Member of the Tennessee House of Representatives from the 60th district
- In office January 11, 2011 – January 8, 2013
- Preceded by: Ben West Jr.
- Succeeded by: Darren Jernigan

Personal details
- Born: September 25, 1949 (age 76)
- Party: Republican
- Spouse: Married
- Children: 2
- Education: Vanderbilt University (BE)
- Website: House website

= Jim Gotto =

American politician

Jim Gotto (born September 25, 1949 in Nashville) was a member of the Tennessee House of Representatives for the 60th District; previously he served on the Metropolitan Council of Nashville and Davidson County, representing the 12th district. The Republican served as a state representative from 2010-2012, when he lost his seat by 95 votes to Democrat Darren Jernigan. His attempt to regain the seat from Jernigan in 2014 failed by more than 1,000 votes according to unofficial results. He had also been employed by Bell South for 32 years, and worked 18 years in governmental affairs. He received his Bachelor of Engineering from Vanderbilt University and graduated from Antioch High School in 1967.

==Political career==
===Bills proposed===

In May 2005, Councilman Gotto proposed to erect a $4,000 glass or Plexiglass wall between the public and the Metro council members. The glass wall would have been built on top of the three-foot wall that had already been there to separate the Metro council and its audience. The proposal was sparked by an incident where a woman reached over the wall and touched Councilman Ludye Wallace, which, Councilman Gotto stated, showed council members are vulnerable if someone decides to do them harm.

===Views===

One of the issues that Councilman Jim Gotto campaigned on in 2003 was that he would not raise property taxes for the next four years.
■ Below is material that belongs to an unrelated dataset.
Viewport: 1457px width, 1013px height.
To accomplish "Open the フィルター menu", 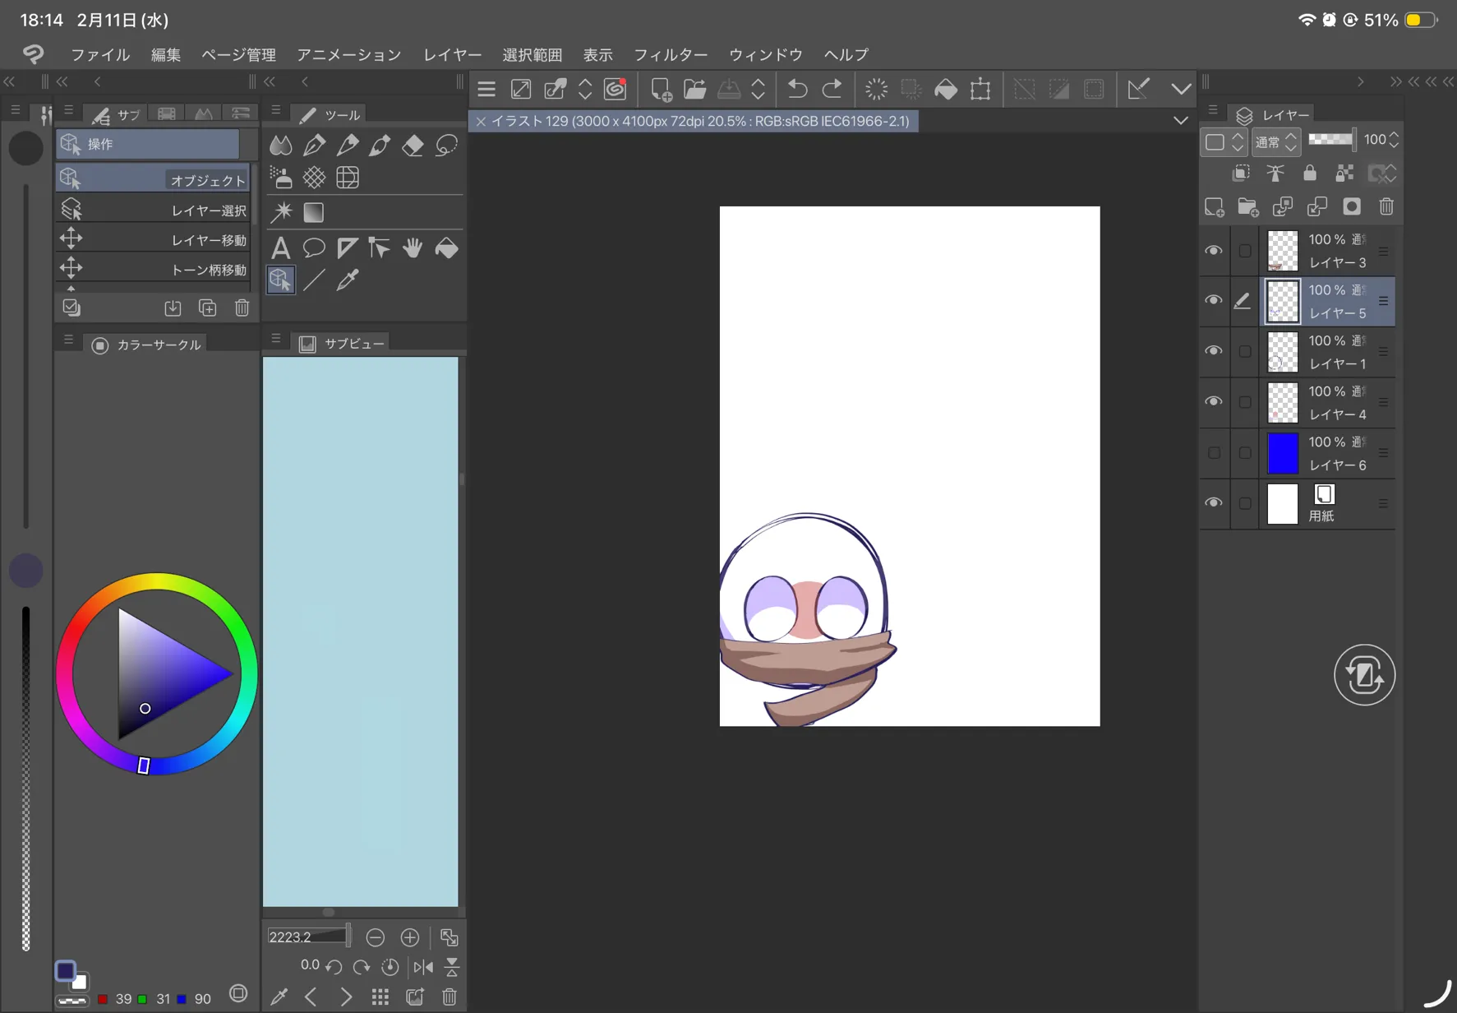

On his website, he states he agrees with Senator Zell Miller's "Deceit of Decency" speech. In it, Senator Miller decries the moral state of modern America and declares he is pleased to present S.J. Res. 26, a proposal to amend the United States Constitution that would define marriage as only between one man and one woman, and S. 1558, which would reserve to the states or their political subdivisions the power to display the Ten Commandments, to recite the Pledge of Allegiance, and to recite the national motto "In God We Trust".

In 2007, Gotto was challenged by the first openly gay man to run for public office against an incumbent in the State of Tennessee, Shane E. Burkett. Gotto won re-election.